Today we hear the same worries over surveillance tactics. Last year Senator Dianne Feinstein wrote that collecting US citizen's metadata like timestamp and duration of phone calls is necessary for law enforcement to "connect the dots" on criminals and doesn't violate the fourth amendment. Later, the ACLU of California provided a report showing that collecting "just metadata" painted a far more complete picture of people's lives than law enforcement lets on.

Defining "privacy" has always been a challenge. A practical and working definition in today's digital world has proven hard for even for experts. In 1967 the Office of Science and Technology took a shot with "the right of an individual to decide for him/herself how much he will share with others his thoughts, feelings and facts of personal life"―a right considered "essential to insure dignity and freedom of self determination." But that whether people are actually "deciding"―check your Facebook settings―and the "how much" part has always been the battleground. Any time we draw a line for what information we share about ourselves we open another set of implications.
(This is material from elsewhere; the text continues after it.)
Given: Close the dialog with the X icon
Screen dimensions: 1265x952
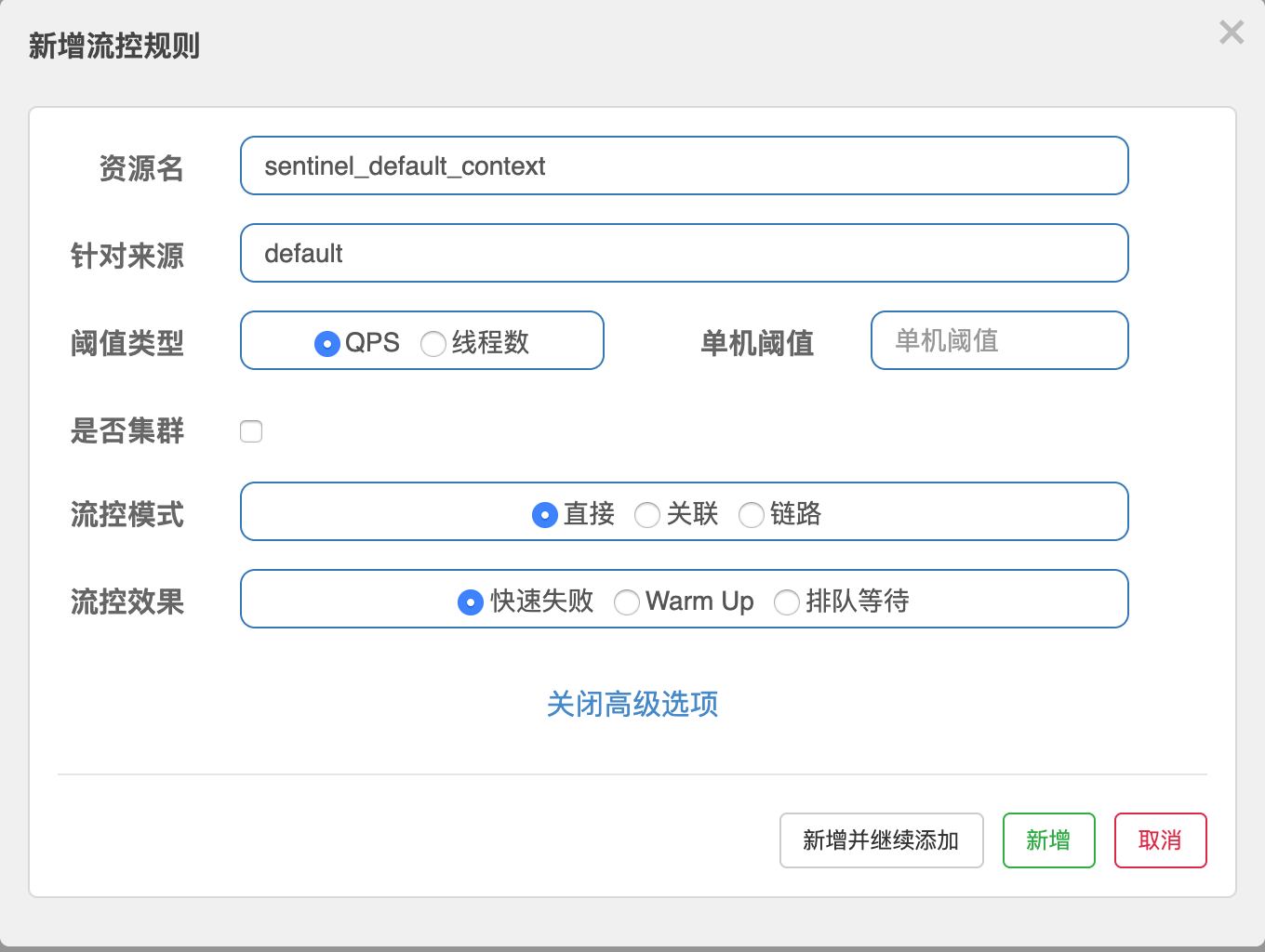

That ends up being one of the key back and forth of the debate, both then and now: The party with the quantitative tools, whether they're tests or computers says, "We only want to know X." In response, watchdogs point out, "Yes, but that also allows you to know Y."

In 1969 psychologist W.G. Dahlstrom argued that the issue of invasion of privacy regarding IQ tests was based on misunderstanding, and that the public didn't actually realize the limitations of psychological testing―the extent of their useful information had been oversold to the public. He also took issue with, in his eyes, the murky nature of what constituted an invasion of privacy. In the words ofPsychological Testing, Dahlstrom made a now-familiar argument: It is not "necessarily wrong, evil or detrimental to find out about a person. The person's privacy is invaded when such information is used inappropriately."

So the public ends up caught in the position of having to decide whether it trusts organizations and governments with opaque decision-making processes and access to their intimate data. Yesterday it was IQ tests, today it’s our phone calls and metadata, tomorrow it might be our biological data. We’ve worried about this for over fifty years, and we still haven’t figure out what to do about it.